MICHIGAN TELECOMMUNICATIONS ACT (EXCERPT)
Act 179 of 1991
484.2506 Violation of MCL 484.2505 or MCL 484.2507; contested case; hearings; remedies and penalties; exception; finding of frivolous complaint or defense.
Sec. 506.
(1) Upon the receipt of a complaint filed by a person alleging a violation of section 505 or 507, an end-user who has been switched to another provider or had services added in violation of section 505 or 507, or a provider who has been removed as an end-user's provider without the end-user's authorization, or upon the commission's own motion, the commission may conduct a contested case as provided under section 203. The commission shall create, and shall supply upon request, a form affidavit designed to enable an end-user to provide all information necessary to promote efficient resolution of complaints alleging a violation of section 505 or 507. Hearings conducted under this section shall comply with the following requirements:
(a) Hearings shall be conducted in a manner as to optimize expediency, convenience, and the ability of end-users to bring and prosecute, without the assistance of counsel, complaints alleging violations of section 505 or 507, while preserving the rights of the parties.
(b) If possible, the commission shall hold the hearing at a location near the end-user's residence or place of business.

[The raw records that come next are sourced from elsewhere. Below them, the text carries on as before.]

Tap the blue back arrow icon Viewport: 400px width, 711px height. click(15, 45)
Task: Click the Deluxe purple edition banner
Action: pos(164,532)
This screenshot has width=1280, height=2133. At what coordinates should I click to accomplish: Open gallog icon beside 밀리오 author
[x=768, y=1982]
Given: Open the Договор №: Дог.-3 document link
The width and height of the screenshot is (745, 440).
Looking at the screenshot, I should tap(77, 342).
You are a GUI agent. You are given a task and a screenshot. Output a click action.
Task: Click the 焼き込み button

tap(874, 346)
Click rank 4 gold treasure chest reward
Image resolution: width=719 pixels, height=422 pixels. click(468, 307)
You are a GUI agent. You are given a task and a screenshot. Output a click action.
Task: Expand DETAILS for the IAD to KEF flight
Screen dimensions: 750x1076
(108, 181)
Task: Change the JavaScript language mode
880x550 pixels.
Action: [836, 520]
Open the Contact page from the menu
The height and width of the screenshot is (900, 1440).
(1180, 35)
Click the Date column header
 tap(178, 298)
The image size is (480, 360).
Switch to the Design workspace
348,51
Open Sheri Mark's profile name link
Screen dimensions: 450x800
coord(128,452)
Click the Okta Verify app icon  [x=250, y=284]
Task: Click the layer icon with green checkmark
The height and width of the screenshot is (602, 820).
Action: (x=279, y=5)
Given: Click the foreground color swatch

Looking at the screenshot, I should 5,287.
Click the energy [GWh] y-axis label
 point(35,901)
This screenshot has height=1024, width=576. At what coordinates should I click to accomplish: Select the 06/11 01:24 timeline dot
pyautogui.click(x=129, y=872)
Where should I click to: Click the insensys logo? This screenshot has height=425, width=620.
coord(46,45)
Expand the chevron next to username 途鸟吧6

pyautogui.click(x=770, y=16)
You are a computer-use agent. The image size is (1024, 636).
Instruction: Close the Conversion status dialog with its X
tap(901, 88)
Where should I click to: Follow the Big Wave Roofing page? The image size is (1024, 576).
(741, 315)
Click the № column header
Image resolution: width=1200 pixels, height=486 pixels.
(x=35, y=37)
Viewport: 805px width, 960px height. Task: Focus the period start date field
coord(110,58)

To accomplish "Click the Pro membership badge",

(2) If the commission finds that a person has violated section 505 or 507 or an order issued under section 505 or 507, the commission shall order remedies and penalties to protect and make whole end-users and other persons who have suffered damages as a result of the violation, including, but not limited to, 1 or more of the following:
(a) Order the person to pay a fine for the first offense of not less than $20,000.00 or more than $30,000.00. For a second and any subsequent offense, the commission shall order the person to pay a fine of not less than $30,000.00 or more than $50,000.00. If the commission finds that the second or any of the subsequent offenses were knowingly made in violation of section 505 or 507, the commission shall order the person to pay a fine of not more than $70,000.00. Each switch made in violation of section 505 or service added in violation of 507 shall be a separate offense under this subdivision.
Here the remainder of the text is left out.